As far as the South Wall goes, that's maybe harder to calculate as it's much lower and both Mount Cole and Mount Martley are set back from the lip, but then so is the so-called Calcite Peak; and the canyon awll is higehr nearer the lower Mount Cole than it is near the higher Mount Martley, so it's a otough call; the height of Crown Lake Falls (Icy BC) is sort of a ballpark, but even it doesn't start at the "edge" of the plateau it drops out of (and its creek is in a 10-15' deep canyon cut into that anyway; I know I've been up there). So because it's unictable, really, only an estimate from topo maps can be provided, if that's not original research. BC Parks says nothing about the height of the canyon walls, although it does contain "reviews" of the climbing routes and other features mentioned in the article such as the side canyons etc.Skookum1 (talk) 03:48, 19 April 2010 (UTC)
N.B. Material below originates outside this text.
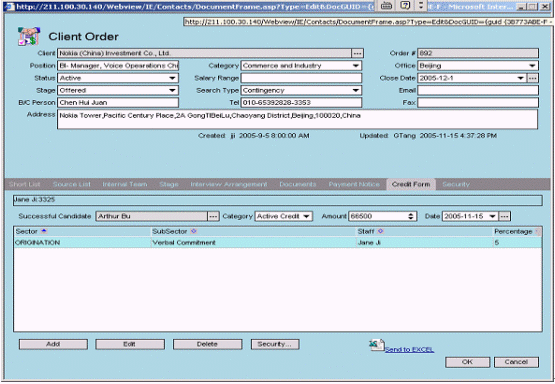The height and width of the screenshot is (384, 555).
Task: Switch to the Interview Arrangement tab
Action: [x=229, y=184]
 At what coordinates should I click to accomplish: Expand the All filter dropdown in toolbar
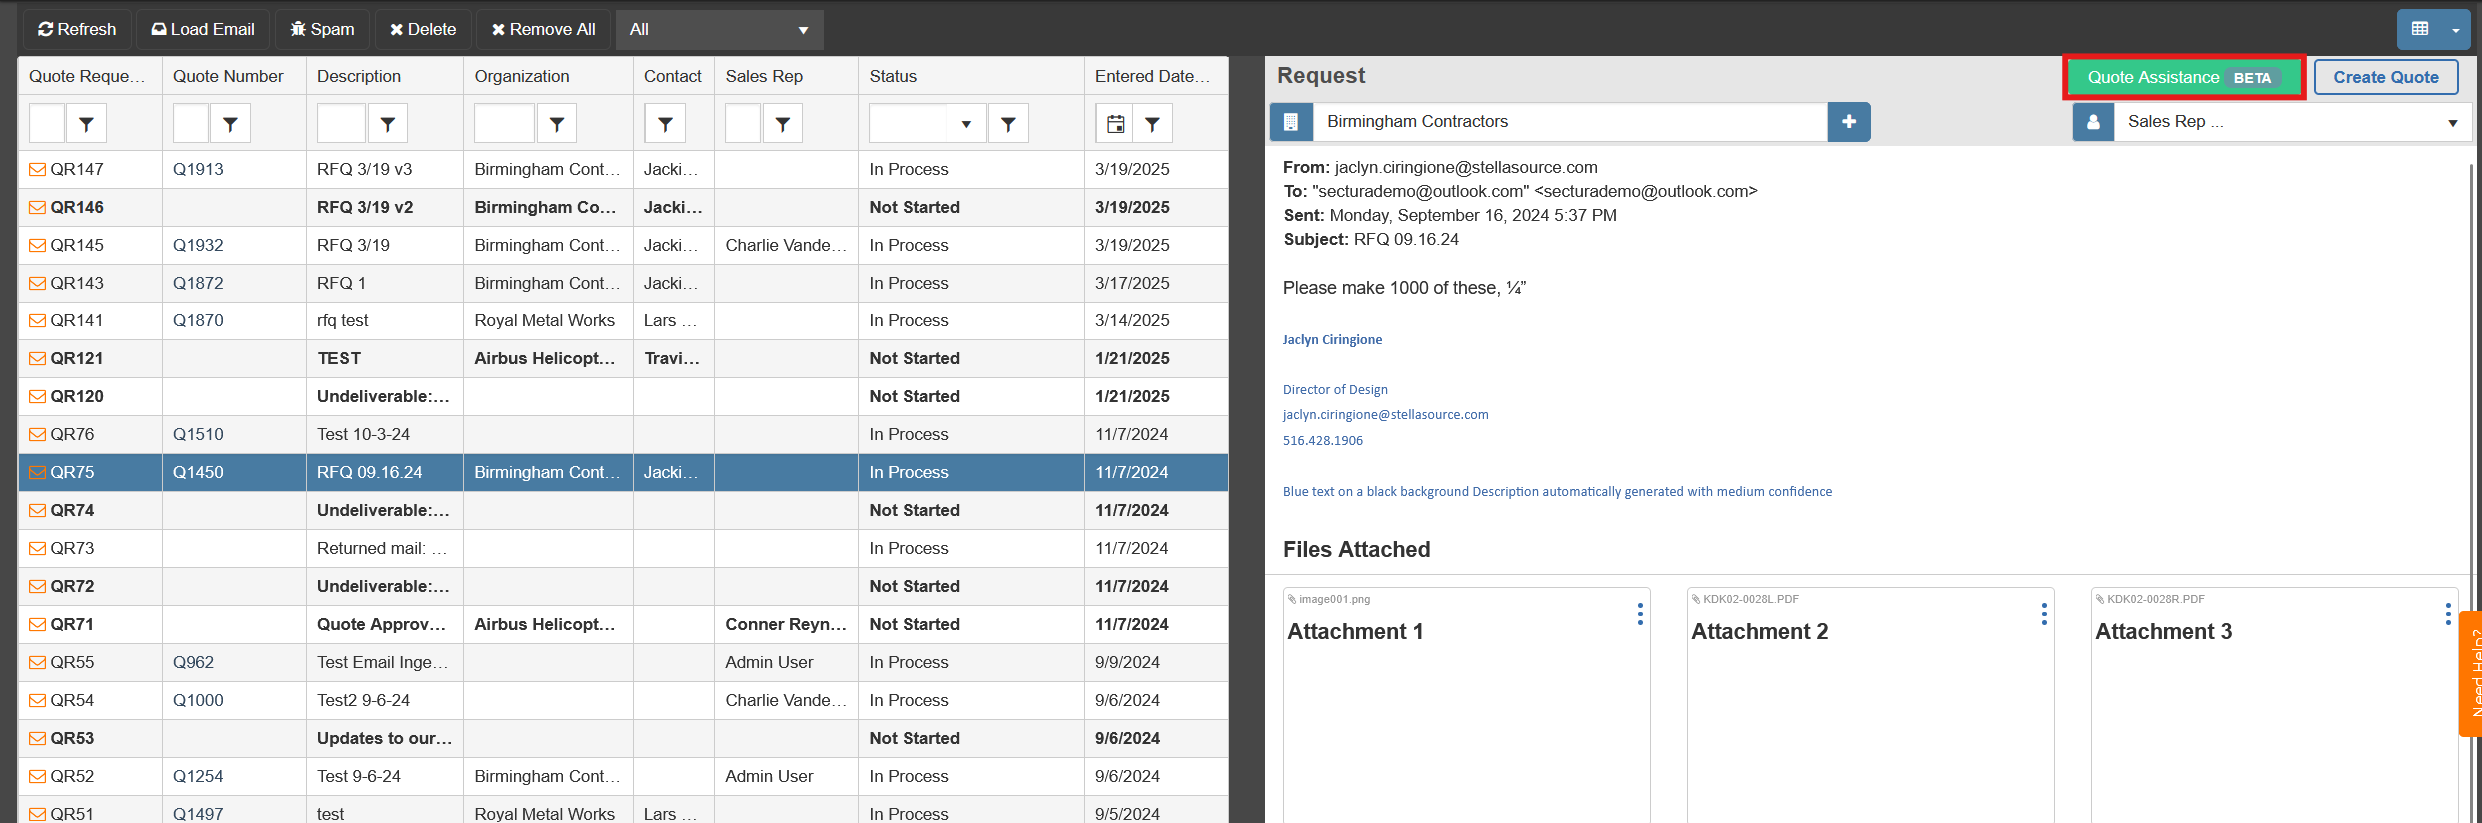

"brilliant" limestone[edit]

I suspect this phrase is what prompted, mostly, the peacock template; it's not a brag, it's a reference to the nature of the rocks, which glisten at night (especially in moonlight), have a sparkling, refractive quality at dusk, and are, literally, brilliant in the sun; and even have "lustre" on grey days. The clue is in the next sentence:

A collapsed karst formation, the canyon's name comes from the brilliant limestone of its walls. Despite the name, however, the bedrock is microcrystalline limestone (sedimentary rock) rather than marble (metamorphic rock).
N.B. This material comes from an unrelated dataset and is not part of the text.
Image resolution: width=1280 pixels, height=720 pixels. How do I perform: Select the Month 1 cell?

There's lots on the geology of this area because of various valuable deposits, cites can be provided; but somewhere out there, though not on the BC Parks site where I thought it might be, is indeed a description of the "brilliant" quality of the canyon's walls, due to their microcrystalline nature. This wasn't a peacock brag, in other words....I'll look around for where I saw the source of that word/phrase in reference to this canyon; it's definitely out there.Skookum1 (talk) 04:04, 19 April 2010 (UTC)

Added section on discovery of Cambrian laggerstatte[edit]

Just a short summary of this important find, rivaling the nearby Burgess Shale.